В те 10 лет, что Шуман прожил еще после своей поездки в Россию, он не был ни в каких сношениях с кем-либо из русских. Да оно было бы и немыслимо при его состоянии духа, становившемся все более мрачным, меланхолическим и отчужденным от людей. Он умер, не узнав никогда о том впечатлении, которое он производил на северных варваров своею музыкою и о тех глубоких, плодотворных симпатиях, которые он здесь посеял. С конца 50-х годов у нас стали узнавать симфонии Шумана, сначала в симфонических концертах, даваемых А. Ф. Львовым в певческой капелле, в концертах «Концертного симфонического общества», а с 1859 года и в концертах Русского музыкального общества, дирижируемых Рубинштейном. В обоих случаях заслуга помещения шумановских произведений на программах тех и других концертов почти всего более принадлежит Дм. Вас. Стасову, главному распорядителю и тех и этих концертов. Между тем, под влиянием бельгийского отличного пианиста Мортье де Фонтень, проживавшего довольно долгое время в Петербурге и Москве в конце 50-х годов, сочинения Шумана стали все более и более известны у нас. Их скоро даже стали любить.

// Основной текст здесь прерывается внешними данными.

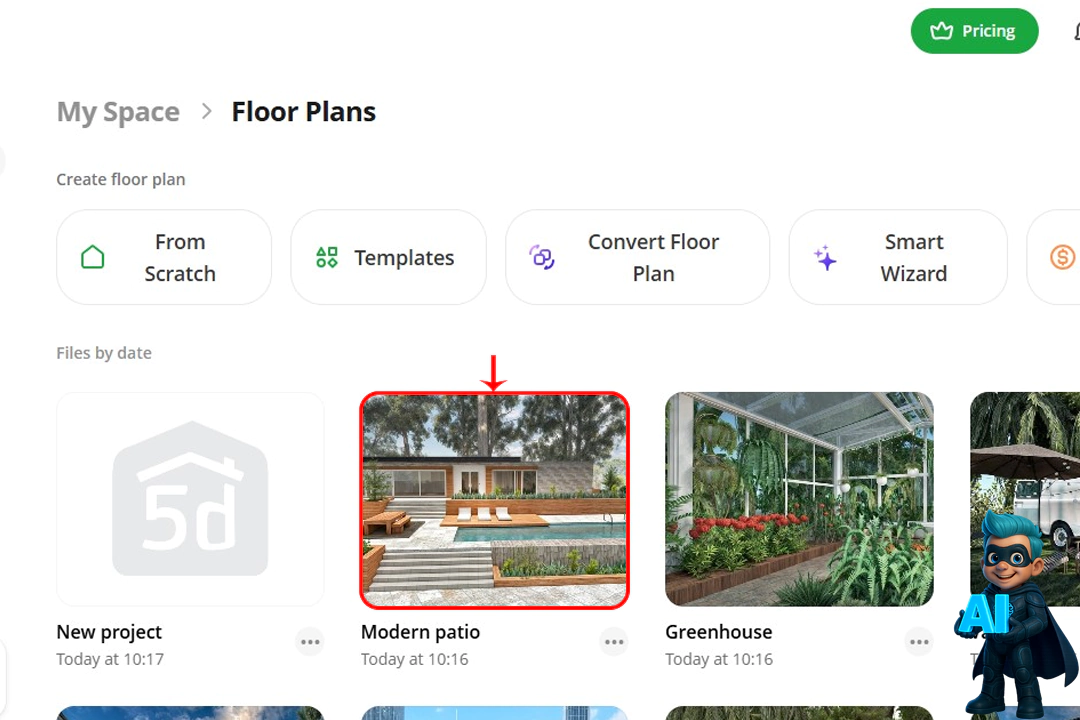
Task: Open the Greenhouse project thumbnail
Action: [799, 499]
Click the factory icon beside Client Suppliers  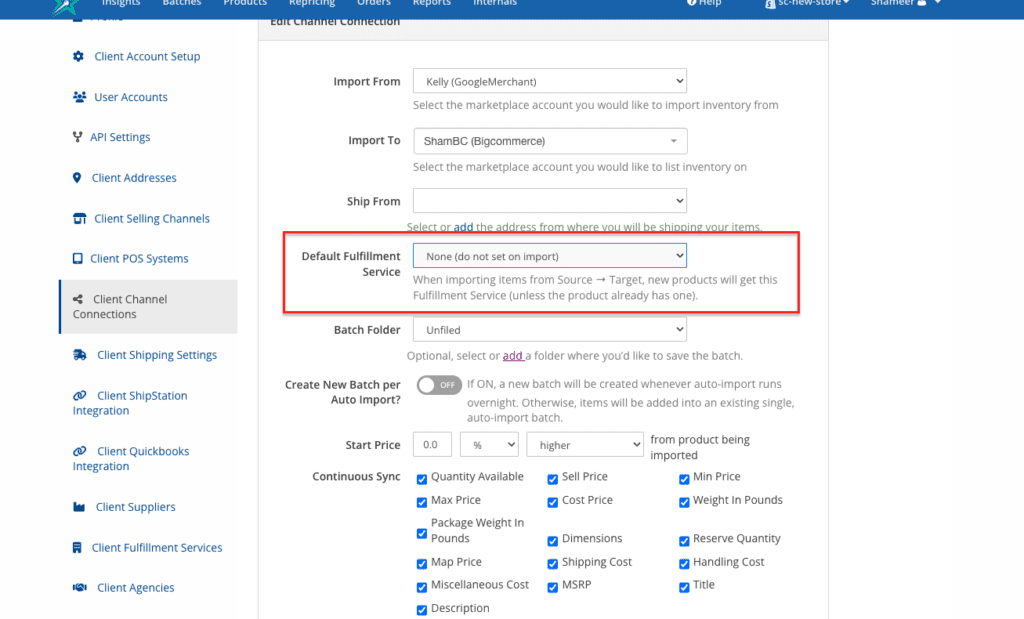79,507
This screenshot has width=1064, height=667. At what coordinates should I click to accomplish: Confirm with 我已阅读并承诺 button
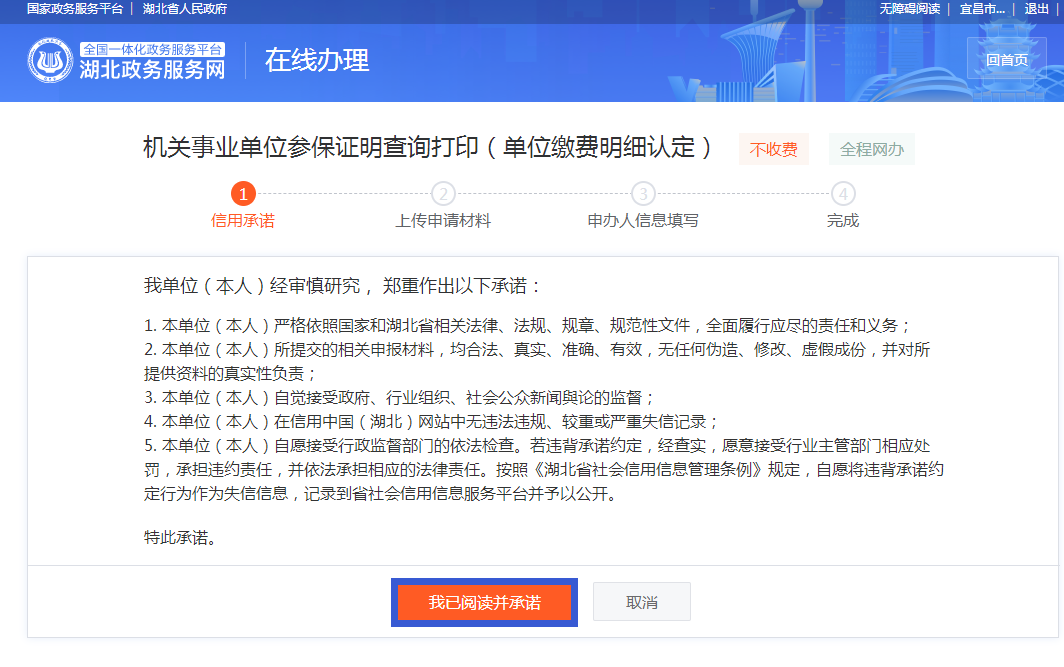[484, 602]
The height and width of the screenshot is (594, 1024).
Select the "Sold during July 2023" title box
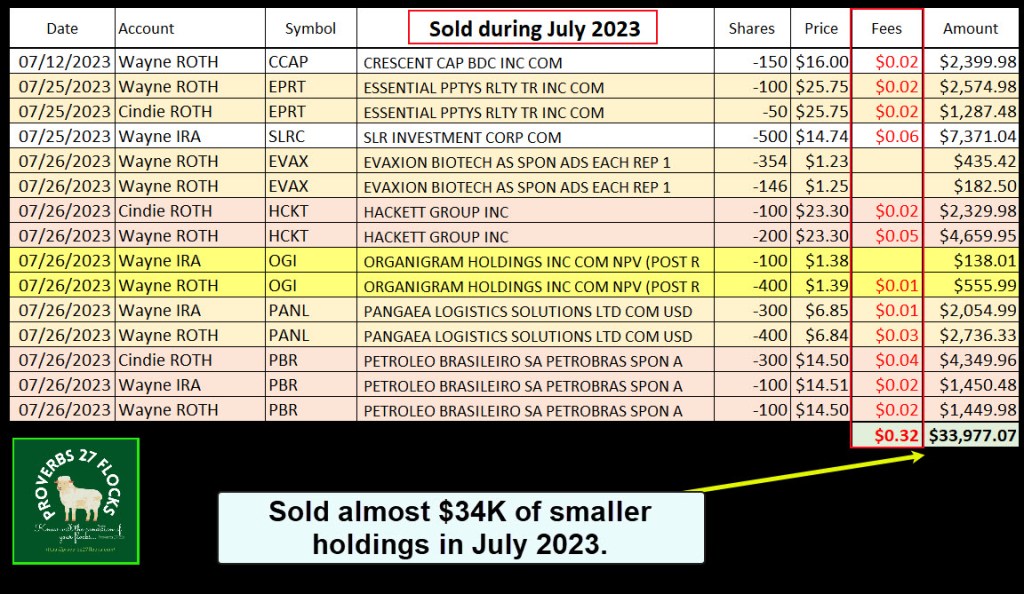pos(534,28)
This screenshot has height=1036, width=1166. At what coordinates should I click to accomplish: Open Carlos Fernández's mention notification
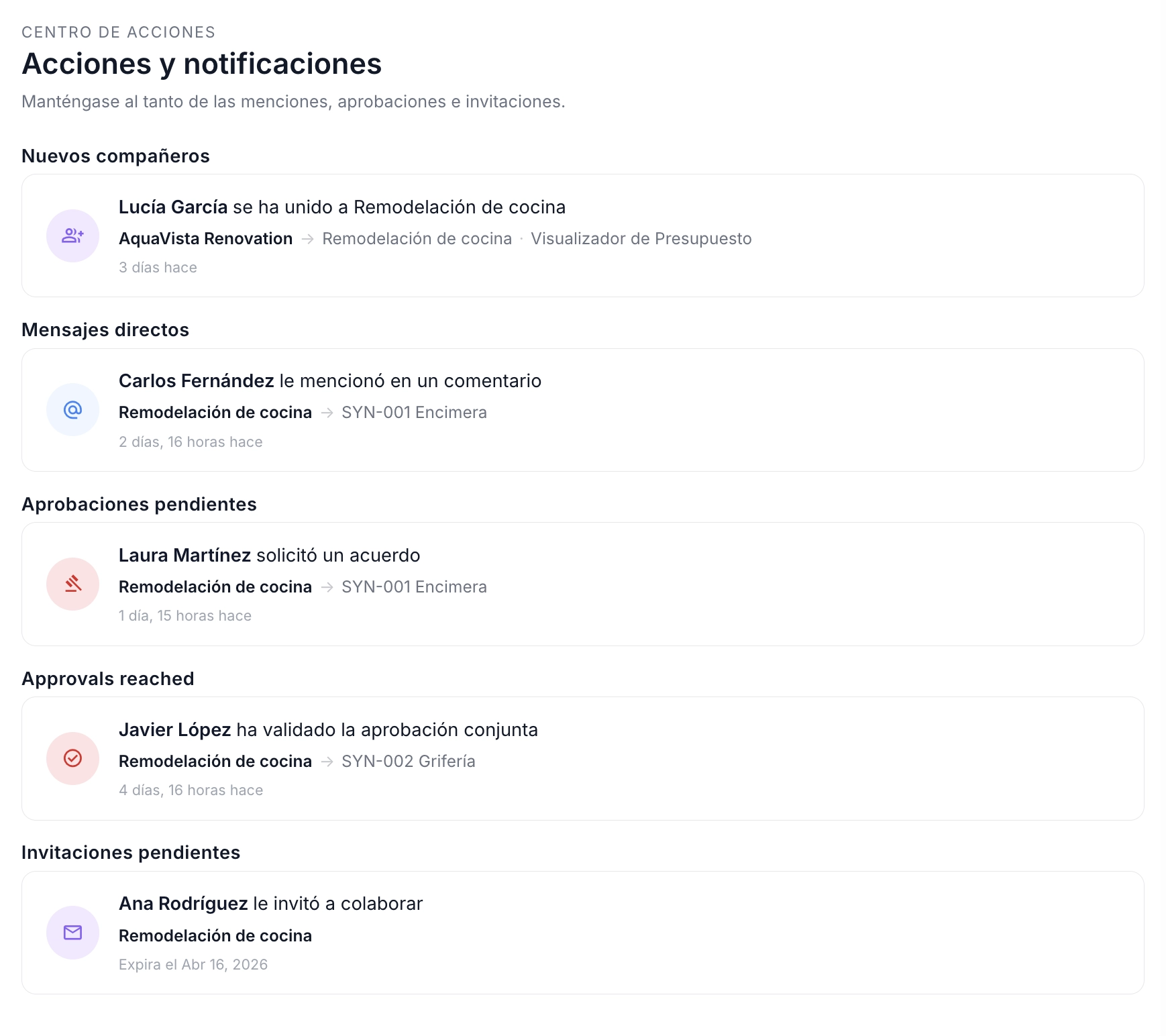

Но главным распространителем их сделался Антон Рубинштейн, которого великая слава и знаменитость началась с 50-х годов. В его исполнении всего выше и талантливее являлись всегда фортепианные сочинения Шопена и Шумана. Но еще более распространением своим в России обязан Шуман Бесплатной музыкальной школе. Как директор ее и дирижер ее концертов Балакирев, а равно и все товарищи его по искусству, образовавшие новую русскую музыкальную школу, страстно любили музыку Шумана и глубоко изучали ее. Благодаря Балакиреву, точно на страже стоявшему и оповещавшему товарищей о всем новом и сильно талантливом, что появлялось в европейской музыке 50-х и 60-х годов, эта новая наша школа раньше всех в России узнавала Шумана и от всей души погружалась в его своеобразные создания.
Сношения Берлиоза с Россией никогда не прекращались во все 22 последние года его жизни, от первого его приезда к нам в 1847 и до самой смерти его в 1868 году. Я упоминал выше некоторые его письма 40-х годов, писанные в Россию к гр. Виельгорскому и Львову. Теперь укажу здесь и другие, писанные также к русским.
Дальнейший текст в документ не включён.